Reunion

I am floating. Maybe I’m six.

I’m suspended in the crystal green-brown Allegheny River bottled up in Tionesta Reservoir, looking up into a blue dome the color of a child’s crayon, with an undulating emerald border. The sun is oblique, so I don’t need to squint as I contemplate infinity above me and contentment within; I believe I may have discovered heaven.

My parents have trussed Joyce and me into those orange Coast Guard-approved life jackets we will eventually come to hate because they choke us where the strap ties under the chin (but we are not that old or particular yet), and have thrown us (that may be a bit harsh) into the water to swim while they fish. We are tethered to the bow of a 12-foot aluminum boat we have affectionately named, The Pie Plate, by a short length of rope and our mother’s intermittent fear: Joe, Joe! Where are they? Right here, he says, his patience as steady as these mountains, pulling us around on the rope so we are in her radar once again.

Mom always sits in the middle of the boat on one of three wooden benches because, after her two pregnancies, during which she fell once (that was with me, not the last time I’d crack my head or that she’d feel bad about it) she mostly abandoned the braces and crutches she’d used since childhood, and surrendered to the ease and safety of a wheelchair. As a result, no one calls her Skinny Minnie anymore and she is the ballast. She’s got the ice-chest at her feet with our lunch, which we hope will be replaced by the sound of flapping fish.  Fishless, by when the mosquitoes start to bite, it might be Spam for dinner instead, and Joyce and I would rather choke on fish bones all day than have to eat that.
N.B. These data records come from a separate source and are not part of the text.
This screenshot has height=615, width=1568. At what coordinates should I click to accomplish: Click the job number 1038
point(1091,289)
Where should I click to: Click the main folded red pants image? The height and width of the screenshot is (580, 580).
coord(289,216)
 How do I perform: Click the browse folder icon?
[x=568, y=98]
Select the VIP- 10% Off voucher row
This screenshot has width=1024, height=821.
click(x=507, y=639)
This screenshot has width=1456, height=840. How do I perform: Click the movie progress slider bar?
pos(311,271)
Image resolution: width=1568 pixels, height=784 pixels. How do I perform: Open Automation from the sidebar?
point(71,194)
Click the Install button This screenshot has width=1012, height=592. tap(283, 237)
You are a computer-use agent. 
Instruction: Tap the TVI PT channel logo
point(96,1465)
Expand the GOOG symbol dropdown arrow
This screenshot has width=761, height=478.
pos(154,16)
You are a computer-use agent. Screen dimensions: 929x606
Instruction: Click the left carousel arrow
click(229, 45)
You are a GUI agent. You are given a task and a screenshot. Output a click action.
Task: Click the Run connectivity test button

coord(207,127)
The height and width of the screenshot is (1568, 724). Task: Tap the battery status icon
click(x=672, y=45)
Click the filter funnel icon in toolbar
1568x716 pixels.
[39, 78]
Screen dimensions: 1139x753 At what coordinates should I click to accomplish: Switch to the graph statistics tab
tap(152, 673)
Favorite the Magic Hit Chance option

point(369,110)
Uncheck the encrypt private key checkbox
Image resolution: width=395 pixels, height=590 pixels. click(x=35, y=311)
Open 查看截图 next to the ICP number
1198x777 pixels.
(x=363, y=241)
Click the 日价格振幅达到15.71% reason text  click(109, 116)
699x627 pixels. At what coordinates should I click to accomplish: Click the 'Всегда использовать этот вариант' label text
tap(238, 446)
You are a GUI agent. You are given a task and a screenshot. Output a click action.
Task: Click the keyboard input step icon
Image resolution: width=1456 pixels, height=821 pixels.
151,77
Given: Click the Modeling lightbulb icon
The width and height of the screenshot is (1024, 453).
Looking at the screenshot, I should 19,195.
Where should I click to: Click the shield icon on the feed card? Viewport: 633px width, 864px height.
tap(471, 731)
I bring my hands up in front of my eyes and marvel at my shriveled fingers.  The cool Allegheny has settled pleasantly inside my ears and muffles the happy shouts of boy scouts frolicking at their camp on shore.  A shiver rouses me and I pop upright in the water, envying the boys jumping off a log raft nearby. I can see their skinny bodies shining with water sluicing off them as they climb the ladder, and the way they hunch their shoulders and hold their spindly arms tight across their chests while they wait to jump again, and again. I paddle over to my sister: Let’s play.